- **Task details**: Scan the entries for the word "with". Every line that has it should be copied.

══ Material for the task ══

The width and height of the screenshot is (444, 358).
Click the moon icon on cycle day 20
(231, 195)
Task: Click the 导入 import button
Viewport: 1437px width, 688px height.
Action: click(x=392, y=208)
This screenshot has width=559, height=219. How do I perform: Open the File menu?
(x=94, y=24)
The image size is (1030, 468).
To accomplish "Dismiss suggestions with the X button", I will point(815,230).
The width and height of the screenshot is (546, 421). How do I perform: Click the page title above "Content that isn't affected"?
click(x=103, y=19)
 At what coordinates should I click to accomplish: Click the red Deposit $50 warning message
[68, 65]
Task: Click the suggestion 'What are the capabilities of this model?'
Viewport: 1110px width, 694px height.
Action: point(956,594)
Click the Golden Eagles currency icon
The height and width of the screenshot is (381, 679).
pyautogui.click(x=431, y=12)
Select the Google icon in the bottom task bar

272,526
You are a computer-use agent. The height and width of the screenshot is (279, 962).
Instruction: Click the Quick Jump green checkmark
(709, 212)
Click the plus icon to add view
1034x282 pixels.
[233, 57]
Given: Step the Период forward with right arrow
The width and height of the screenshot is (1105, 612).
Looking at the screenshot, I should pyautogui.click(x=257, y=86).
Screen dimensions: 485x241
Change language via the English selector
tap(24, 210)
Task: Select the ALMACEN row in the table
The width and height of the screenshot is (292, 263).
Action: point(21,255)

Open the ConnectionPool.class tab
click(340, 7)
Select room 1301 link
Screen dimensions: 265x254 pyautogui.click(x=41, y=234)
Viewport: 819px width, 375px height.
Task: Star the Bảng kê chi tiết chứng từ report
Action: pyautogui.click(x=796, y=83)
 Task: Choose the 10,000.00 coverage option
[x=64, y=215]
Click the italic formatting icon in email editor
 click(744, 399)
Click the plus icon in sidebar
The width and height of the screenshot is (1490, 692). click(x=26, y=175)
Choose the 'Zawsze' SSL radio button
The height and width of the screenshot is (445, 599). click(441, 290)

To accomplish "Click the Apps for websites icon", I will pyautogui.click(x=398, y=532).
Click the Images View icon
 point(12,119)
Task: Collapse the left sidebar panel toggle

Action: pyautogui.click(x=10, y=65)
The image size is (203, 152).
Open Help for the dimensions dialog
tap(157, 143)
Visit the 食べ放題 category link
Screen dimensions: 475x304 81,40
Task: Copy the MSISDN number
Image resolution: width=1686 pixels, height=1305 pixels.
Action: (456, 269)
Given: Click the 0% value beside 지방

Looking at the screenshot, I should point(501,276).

═══

- **Reply to the task**:
To accomplish "Dismiss suggestions with the X button", I will point(815,230).
Given: Step the Период forward with right arrow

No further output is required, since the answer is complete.